Quoting this question which in turns quotes IEEE 754 (see Wikipedia),
The 2008 version of the IEEE 754 standard says that pow(1,qNaN) and pow(qNaN,0) should both return 1 since they return 1 whatever else is used instead of quiet NaN.
For details see page 56 of IEEE 754 2008:
pow(x, ±0) is 1 for any x (even a zero, quiet NaN, or infinity)
pow(±0, y) is ±∞ and signals the divideByZero exception for y an odd
Thus, the reasoning seems to be that no matter what number k is in the exponent, 1^k = 1, 1^Nan should also be 1. Why that reasoning is reasonable (I'm sure it is) I'll need to dig further.

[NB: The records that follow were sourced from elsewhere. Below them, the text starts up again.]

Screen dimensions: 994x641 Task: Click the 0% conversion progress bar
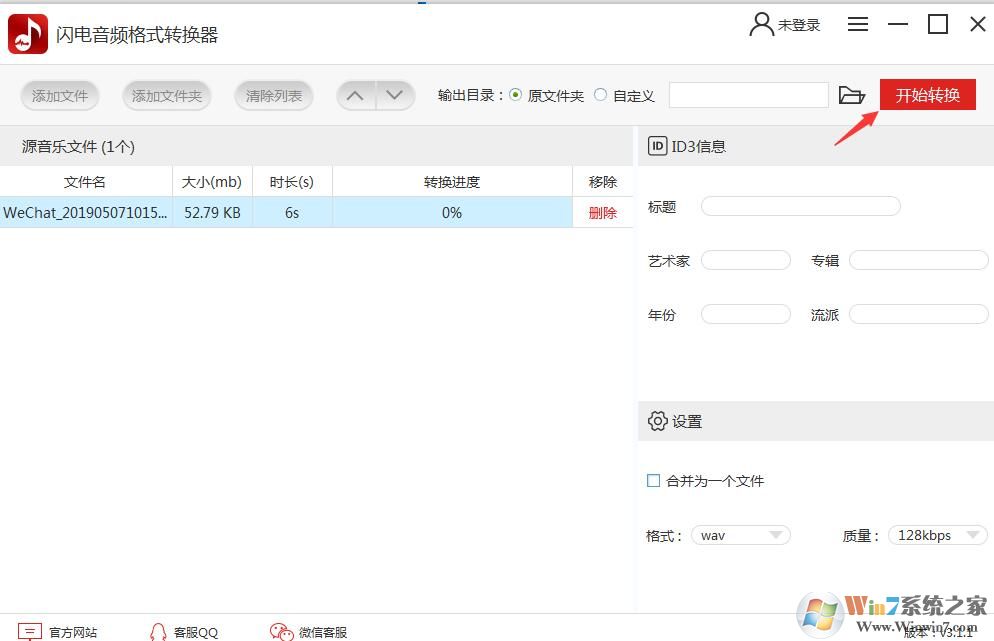pos(451,212)
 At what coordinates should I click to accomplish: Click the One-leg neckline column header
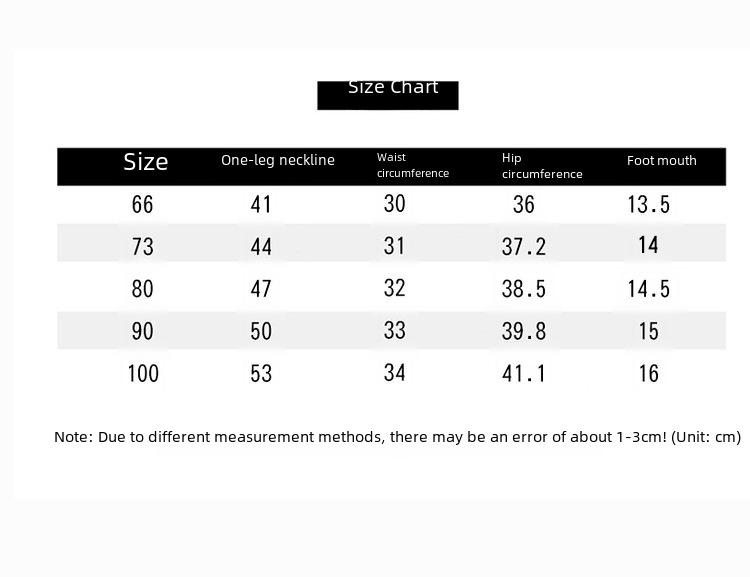(278, 160)
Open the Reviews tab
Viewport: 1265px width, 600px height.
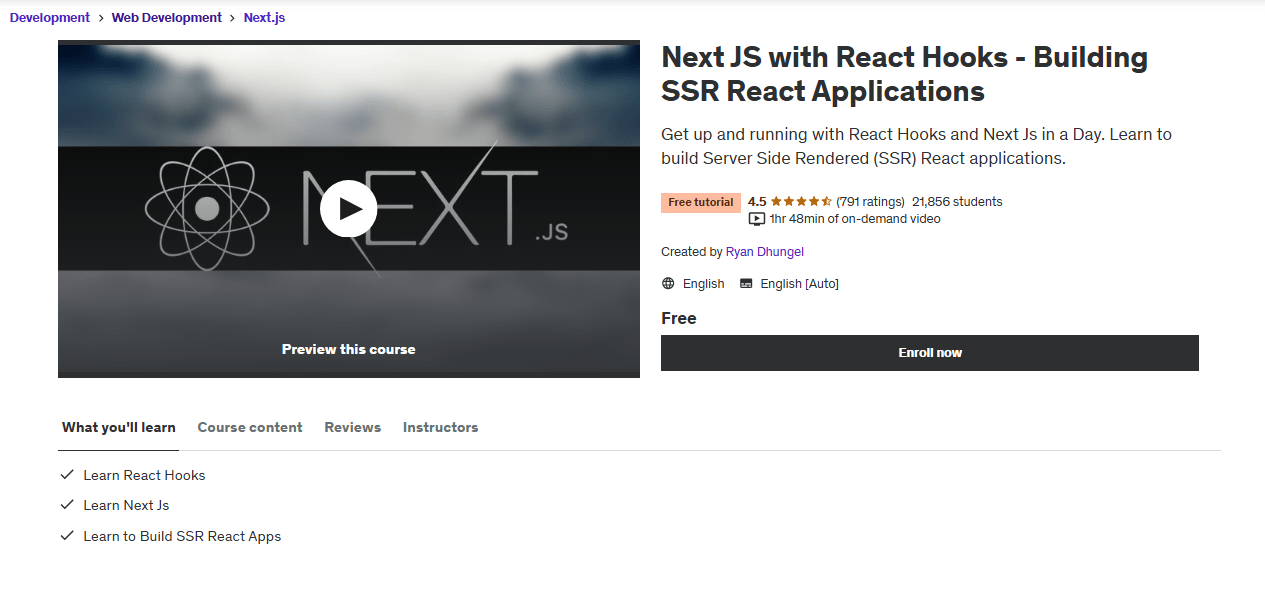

Personally, I think this makes sense - Nan doesn't really exist in math, it's just that our floating point representation can't handle it (or, Nan is "the computation is too much, this is some number but not sure which"). Thus, 1^Nan could be 1 to an arbitrary power (not 1 to something that is not a number), but since the answer will always be 1, it can only help if we define 1^Nan to be 1.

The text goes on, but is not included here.